The building is situated on a corner site, at the junction of Castlehill, Johnston Terrace and the Lawnmarket, at the top of the Royal Mile. Its most prominent feature is the belfry/clock tower and tall pinnacled octagonal spire at its east end, overlooking the Lawnmarket. The clock was built by James Ritchie & Son. The old Tolbooth Kirk is considered to be a fine example of Gothic Revival architecture and it is noted for its ornately decorated stonework, carved in the Decorated Gothic style with features such as crockets, pinnacles, gablets and lancet windows.

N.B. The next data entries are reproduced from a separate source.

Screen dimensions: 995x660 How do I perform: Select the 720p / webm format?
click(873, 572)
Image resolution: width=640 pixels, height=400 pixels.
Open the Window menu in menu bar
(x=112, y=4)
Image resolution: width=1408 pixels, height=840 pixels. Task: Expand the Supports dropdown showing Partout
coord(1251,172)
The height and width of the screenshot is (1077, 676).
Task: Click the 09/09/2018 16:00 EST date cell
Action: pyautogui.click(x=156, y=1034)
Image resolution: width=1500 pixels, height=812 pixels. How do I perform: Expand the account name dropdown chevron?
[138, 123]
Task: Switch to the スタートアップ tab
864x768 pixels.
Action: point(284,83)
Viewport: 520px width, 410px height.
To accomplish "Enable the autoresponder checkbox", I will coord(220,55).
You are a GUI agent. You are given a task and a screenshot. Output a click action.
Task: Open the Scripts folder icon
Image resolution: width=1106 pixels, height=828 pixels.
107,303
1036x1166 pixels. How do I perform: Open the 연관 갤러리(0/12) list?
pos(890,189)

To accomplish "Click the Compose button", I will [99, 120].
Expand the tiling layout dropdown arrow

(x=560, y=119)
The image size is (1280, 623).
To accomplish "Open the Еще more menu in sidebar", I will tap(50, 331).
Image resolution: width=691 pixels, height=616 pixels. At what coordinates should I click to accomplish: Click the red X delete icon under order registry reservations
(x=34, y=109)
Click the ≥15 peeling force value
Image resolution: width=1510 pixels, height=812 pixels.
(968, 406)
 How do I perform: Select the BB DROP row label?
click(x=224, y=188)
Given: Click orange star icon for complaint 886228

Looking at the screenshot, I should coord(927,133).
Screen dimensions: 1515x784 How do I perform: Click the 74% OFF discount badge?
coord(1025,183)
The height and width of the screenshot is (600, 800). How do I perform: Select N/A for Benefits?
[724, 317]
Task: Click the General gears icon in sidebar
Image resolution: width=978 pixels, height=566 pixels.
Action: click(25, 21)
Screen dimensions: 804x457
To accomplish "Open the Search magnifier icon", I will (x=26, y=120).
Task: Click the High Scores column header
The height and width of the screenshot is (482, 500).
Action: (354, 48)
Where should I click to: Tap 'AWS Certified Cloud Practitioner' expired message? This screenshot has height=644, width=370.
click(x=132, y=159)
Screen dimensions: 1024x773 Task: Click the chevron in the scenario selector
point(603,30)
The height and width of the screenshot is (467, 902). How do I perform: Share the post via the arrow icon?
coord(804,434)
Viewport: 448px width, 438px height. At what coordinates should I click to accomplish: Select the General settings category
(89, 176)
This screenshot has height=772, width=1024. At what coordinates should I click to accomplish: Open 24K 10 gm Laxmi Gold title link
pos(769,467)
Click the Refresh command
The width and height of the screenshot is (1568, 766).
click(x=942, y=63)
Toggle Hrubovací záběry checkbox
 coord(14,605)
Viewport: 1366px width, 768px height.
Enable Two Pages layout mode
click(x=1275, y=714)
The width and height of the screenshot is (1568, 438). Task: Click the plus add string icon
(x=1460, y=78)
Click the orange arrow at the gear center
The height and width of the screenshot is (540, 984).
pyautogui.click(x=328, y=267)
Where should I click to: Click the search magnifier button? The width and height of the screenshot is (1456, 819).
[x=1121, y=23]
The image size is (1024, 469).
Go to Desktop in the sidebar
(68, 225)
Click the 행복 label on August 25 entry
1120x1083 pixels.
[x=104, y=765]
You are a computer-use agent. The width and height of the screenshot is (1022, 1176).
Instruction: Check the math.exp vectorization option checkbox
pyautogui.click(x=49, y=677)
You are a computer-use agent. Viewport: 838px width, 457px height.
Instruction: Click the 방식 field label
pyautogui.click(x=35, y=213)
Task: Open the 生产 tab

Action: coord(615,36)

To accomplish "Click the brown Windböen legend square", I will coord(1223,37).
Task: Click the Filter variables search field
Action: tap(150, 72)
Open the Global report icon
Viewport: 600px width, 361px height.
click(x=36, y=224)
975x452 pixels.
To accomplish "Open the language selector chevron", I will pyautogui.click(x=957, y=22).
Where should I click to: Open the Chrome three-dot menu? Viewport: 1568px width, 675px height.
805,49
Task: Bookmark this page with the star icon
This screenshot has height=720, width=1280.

Unusually for a church building, the Victoria Hall was constructed with two floors to accommodate its dual purpose; the ground floor was divided into committee rooms for the General Assembly, and the upper floor was given over to a large chamber which could be used for Christian worship or for the meetings of the General Assembly. Pugin, who had recently designed the Palace of Westminster in London, was experienced in designing buildings that recalled the glories of Medieval Europe, resolved to create a grand, impressive edifice to house the national church of Scotland.
The interior of the main hall is decked with an ornate, rib-vaulted ceiling and is lined with carved wood panelling, including a decorated wooden screen, by Pugin and Gillespie Graham. At the east end is an ornate pulpit, topped with a wooden pinnacle, which incorporates elements of the chair of the Lord High Commissioner to the General Assembly of the Church of Scotland, designed by Pugin.